**How to complete this task**
The output is the line holding "[Logo mit Link" and all lines after it to the end of the records below; restate them unchanged and add nothing.

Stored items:

=======

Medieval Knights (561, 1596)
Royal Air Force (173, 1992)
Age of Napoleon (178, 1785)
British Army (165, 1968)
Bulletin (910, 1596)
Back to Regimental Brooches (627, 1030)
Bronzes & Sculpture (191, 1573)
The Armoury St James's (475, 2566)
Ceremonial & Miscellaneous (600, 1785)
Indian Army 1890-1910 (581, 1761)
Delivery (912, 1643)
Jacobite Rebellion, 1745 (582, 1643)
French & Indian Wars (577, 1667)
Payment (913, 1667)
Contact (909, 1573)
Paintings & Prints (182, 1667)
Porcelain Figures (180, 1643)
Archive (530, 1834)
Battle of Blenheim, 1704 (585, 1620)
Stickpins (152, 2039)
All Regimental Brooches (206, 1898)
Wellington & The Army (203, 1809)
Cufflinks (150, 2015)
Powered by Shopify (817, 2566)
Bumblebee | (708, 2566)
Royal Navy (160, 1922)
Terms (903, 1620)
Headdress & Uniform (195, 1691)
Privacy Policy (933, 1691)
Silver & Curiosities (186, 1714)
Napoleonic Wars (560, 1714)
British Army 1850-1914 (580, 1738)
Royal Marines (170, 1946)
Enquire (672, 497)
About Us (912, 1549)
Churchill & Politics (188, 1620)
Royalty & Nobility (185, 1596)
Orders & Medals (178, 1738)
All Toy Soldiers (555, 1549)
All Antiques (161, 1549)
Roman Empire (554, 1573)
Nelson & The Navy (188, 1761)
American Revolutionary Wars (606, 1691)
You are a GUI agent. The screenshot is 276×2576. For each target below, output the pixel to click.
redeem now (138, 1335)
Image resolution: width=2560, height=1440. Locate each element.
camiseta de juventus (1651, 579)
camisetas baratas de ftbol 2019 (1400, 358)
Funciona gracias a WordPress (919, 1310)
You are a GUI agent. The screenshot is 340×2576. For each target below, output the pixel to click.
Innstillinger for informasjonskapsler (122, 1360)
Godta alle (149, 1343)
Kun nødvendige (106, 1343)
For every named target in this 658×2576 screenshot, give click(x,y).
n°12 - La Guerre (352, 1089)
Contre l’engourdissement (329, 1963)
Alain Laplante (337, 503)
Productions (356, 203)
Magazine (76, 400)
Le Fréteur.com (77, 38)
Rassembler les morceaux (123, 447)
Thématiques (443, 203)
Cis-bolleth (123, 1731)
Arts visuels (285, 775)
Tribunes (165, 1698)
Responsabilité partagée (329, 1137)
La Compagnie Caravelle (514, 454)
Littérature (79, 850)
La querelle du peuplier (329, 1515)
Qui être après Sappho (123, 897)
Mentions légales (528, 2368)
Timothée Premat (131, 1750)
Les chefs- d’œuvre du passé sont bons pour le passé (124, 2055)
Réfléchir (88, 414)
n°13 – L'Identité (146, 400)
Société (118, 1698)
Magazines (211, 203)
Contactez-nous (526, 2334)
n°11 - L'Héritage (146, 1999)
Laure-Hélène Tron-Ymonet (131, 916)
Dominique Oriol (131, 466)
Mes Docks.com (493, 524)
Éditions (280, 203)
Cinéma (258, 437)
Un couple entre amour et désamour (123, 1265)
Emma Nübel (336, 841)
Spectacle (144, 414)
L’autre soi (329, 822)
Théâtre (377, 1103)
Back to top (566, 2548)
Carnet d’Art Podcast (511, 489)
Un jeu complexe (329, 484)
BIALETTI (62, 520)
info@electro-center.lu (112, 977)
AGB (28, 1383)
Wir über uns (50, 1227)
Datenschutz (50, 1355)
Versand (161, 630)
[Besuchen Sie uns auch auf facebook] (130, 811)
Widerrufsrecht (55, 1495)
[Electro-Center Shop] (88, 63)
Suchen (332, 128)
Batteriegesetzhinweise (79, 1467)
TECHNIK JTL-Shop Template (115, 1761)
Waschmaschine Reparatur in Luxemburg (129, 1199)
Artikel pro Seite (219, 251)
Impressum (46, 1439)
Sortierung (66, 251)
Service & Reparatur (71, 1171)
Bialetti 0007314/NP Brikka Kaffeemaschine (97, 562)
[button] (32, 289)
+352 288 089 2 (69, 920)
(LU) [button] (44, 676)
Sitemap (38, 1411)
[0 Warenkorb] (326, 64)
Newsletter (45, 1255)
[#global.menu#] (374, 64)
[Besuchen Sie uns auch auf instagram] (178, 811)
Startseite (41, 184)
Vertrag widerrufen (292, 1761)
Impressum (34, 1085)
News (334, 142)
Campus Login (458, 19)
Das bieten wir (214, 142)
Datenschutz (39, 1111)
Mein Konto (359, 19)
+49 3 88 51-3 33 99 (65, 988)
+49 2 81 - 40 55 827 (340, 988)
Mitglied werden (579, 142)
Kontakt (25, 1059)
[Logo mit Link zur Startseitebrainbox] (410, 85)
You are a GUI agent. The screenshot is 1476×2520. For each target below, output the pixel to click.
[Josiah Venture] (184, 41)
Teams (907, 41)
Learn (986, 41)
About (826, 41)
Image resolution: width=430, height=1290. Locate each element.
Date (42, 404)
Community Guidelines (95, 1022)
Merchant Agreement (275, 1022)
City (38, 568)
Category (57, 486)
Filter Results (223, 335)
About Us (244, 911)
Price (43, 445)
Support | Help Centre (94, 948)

=======

**Result of the exercise**
[Logo mit Link zur Startseitebrainbox] (410, 85)
You are a GUI agent. The screenshot is 1476×2520. For each target below, output the pixel to click.
[Josiah Venture] (184, 41)
Teams (907, 41)
Learn (986, 41)
About (826, 41)
Image resolution: width=430, height=1290. Locate each element.
Date (42, 404)
Community Guidelines (95, 1022)
Merchant Agreement (275, 1022)
City (38, 568)
Category (57, 486)
Filter Results (223, 335)
About Us (244, 911)
Price (43, 445)
Support | Help Centre (94, 948)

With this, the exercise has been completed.